How does screen time affect kids’ brains? The first results of a landmark study are alarming.
- The study uses MRI scans to track the changes in the brains of children who use screens at varying amounts.
- Early results revealed that kids who use screens for more than 7 hours per day show physical changes to the brain in the form of premature thinning of the cortex.
- It will likely be decades before scientists truly understand how smartphones and other technologies affect the brain.
How does screen time affect the developing brains of young kids?
That’s the big question behind a $300-million study conducted by the National Institutes of Health that’s using MRI scans to examine changes in brain structure among children who use smartphones and other screen devices. The first batch of results from the study, which was highlighted by CBS’s 60 Minutes on Sunday, shows that kids who spent more than two hours per day on screens scored lower on language and thinking tests.
Alarmingly, kids who spent more than seven hours per day on electronic devices showed premature thinning of the cortex, which Dr. Gaya Dowling of the National Institutes of Health described as a “maturational process” that typically happens later in development.
“We don’t know if it’s being caused by the screen time,” said Dowling. “We don’t know yet if it’s a bad thing. It won’t be until we follow them over time that we will see if there are outcomes that are associated with the differences that we’re seeing in this single snapshot.”

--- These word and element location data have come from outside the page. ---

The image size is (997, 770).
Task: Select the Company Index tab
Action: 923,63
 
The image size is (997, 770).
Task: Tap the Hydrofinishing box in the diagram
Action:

It will take a few years to get answers to some of the questions raised by the study. However, the most interesting results will likely come decades from now, when researchers can see the long-term effects of technology use on the brain. Dr. Dimitri Christakis of Seattle Children’s Hospital, the lead author of the American Academy of Pediatrics’ most recent guidelines for screen time, told CBS he’s concerned about this uncertainty.
“In many ways, the concern that investigators like I have is that we’re sort of in the midst of a natural kind of uncontrolled experiment on the next generation of children,” Christakis said.
Most kids say they spend too much time on smartphones
American teenagers now spend more than four and a half hours on their phones per day, and that’s not even necessarily counting additional time spent playing video games, watching TV or using the computer. It’s no surprise that a generation of kids who’d be hard pressed to remember a time without smartphones have made them a big part of daily life—the iPhone came out in 2007, after all, so kids born after 1995 entered adolescence with touchscreens in hand.
Many kids are themselves concerned. A recent survey from the Pew Research Center found that 54 percent of U.S. teens said they spend too much time on their phones, and 60 percent of them consider spending too much time online to be a “major problem.” The data seem to back that up, with today’s teenagers reporting lower levels of drinking, sex and drug use, yet higher levels of depression and loneliness.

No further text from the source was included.